Ferris Wheel in the Sky - Web Del Sol


Mike Neff and Robert Sward, iPhone photo courtesy Doug Lawson.

Last night (12.16.08) for the first time since the 2001 Associated Writing Programs (AWP) Conference in Palm Springs, I connect with two East Coast friends, Mike Neff of Web Del Sol and Doug Lawson of Blue Moon Review. Both, it turns out, are newly settled in Northern California and we get together at Aqua Blue Restaurant in Santa Cruz. Dear friends who I had long associated with the East, Mike from Washington, D.C. and Doug Lawson from Virginia, where, like Mike, in 1994, he founded and began editing one of the few consistently high quality literary eZines. I was privileged to serve as contributing editor to both Mike's Web Del Sol and to Doug's Blue Moon Review.

It was Doug Lawson who published, among other things, my 25 page Earthquake Collage, and did so with imaginative tweakings of photos I took following the 1989 Loma Prieta earthquake, which destroyed 70 percent of Santa Cruz' downtown. Earthquake Collage, BTW, will be published soon by the Santa Cruz Museum of Art and History (MAH).

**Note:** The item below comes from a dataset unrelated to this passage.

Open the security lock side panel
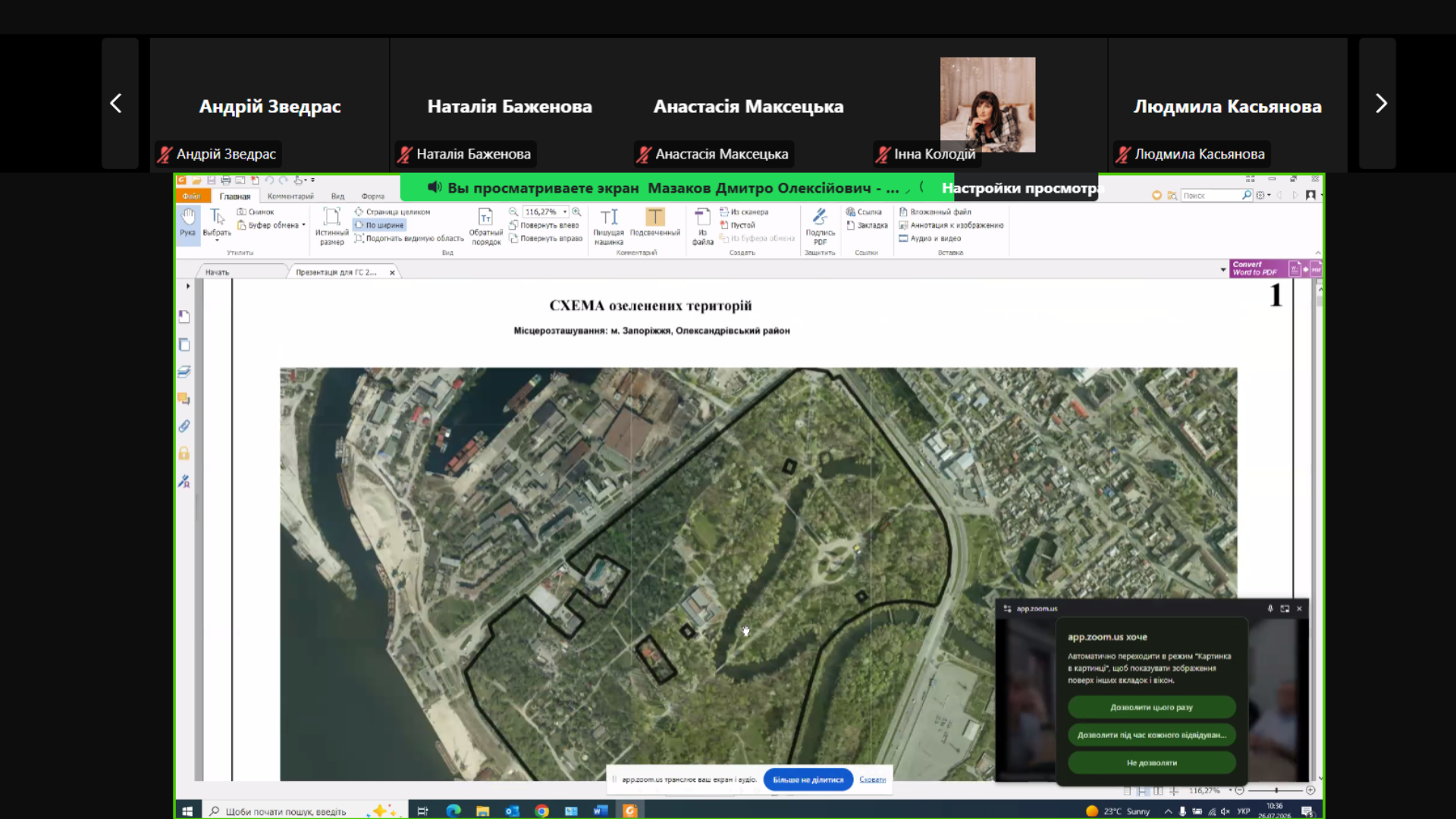Screen dimensions: 1456x819 click(184, 453)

Aqua Blue, a seafood restaurant, coincidentally decorated with several blue moons, i.e., large spherical blue lamps… the word spherical, it turns out, can refer to astronomical objects and spheres of ancient astronomy.
By chance… what follows seems to have some connection with these two old friends. Ferris Wheel in the Sky, A Dream.

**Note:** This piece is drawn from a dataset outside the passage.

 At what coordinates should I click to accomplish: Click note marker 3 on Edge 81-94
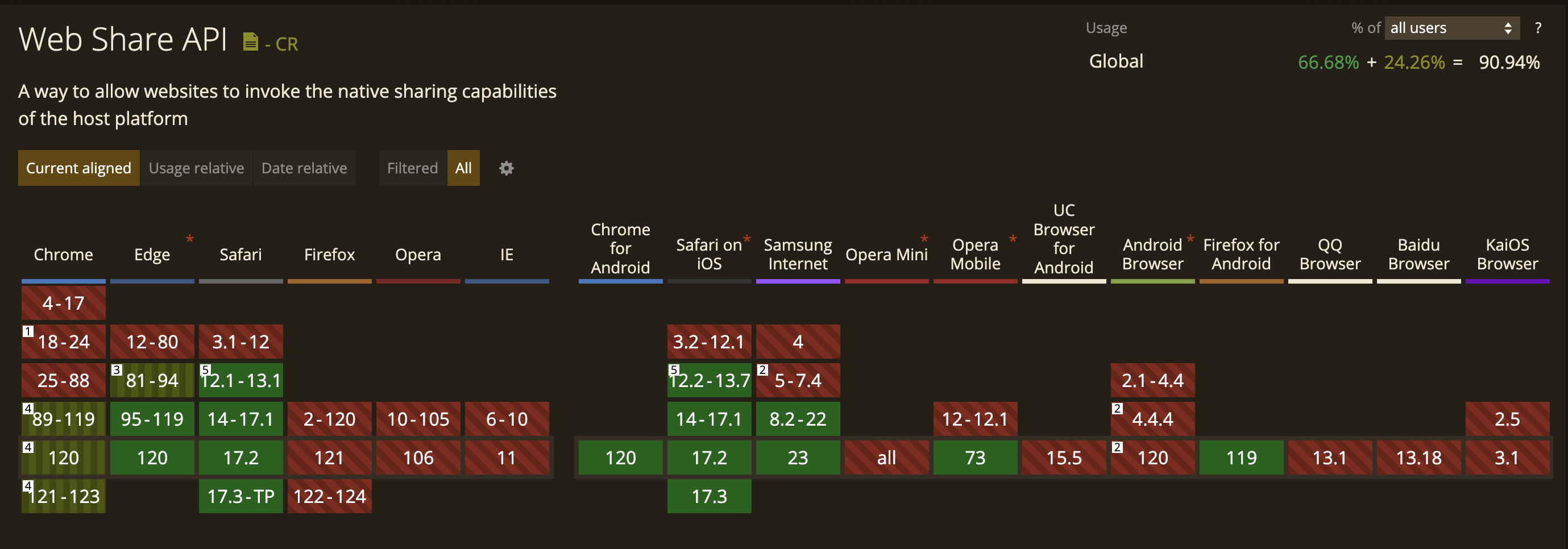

Mountain. Then a still higher mountain behind the first. Then, at end of dream, a giant ferris wheel fully lit and filled with people as at the Santa Cruz Boardwalk, only this one is rotating, it seems, in the sky above the second of the two mountains. At first I simply see it, then I see it rotating. What's that about?

Begins: I'm inside some bland community room at a yoga meditation retreat. Then called out to join the others and am amazed to see first one mountain, then another, higher, taller, steeper just beyond the first. First thought is, This is the Sermon on the Mount, it is that kind of mountain. It seems a combination of the Old Testament and the contemporary Santa Cruz Boardwalk as when, for example, the ferris wheel begins rotating. It seems nothing out of the ordinary and yet totally extraordinary.

At first I am facing outward toward an open field where yoga classes might be held and I see people, Esalen like scene, everyone relaxed, picnic like atmosphere, quiet, peaceful… a partially clouded yet sunny afternoon. That's the setting and, asked to join the group, I choose an unoccupied reclining chair, old worn wooden lawn chair with a folded meditation mat or blanket. Nothing special.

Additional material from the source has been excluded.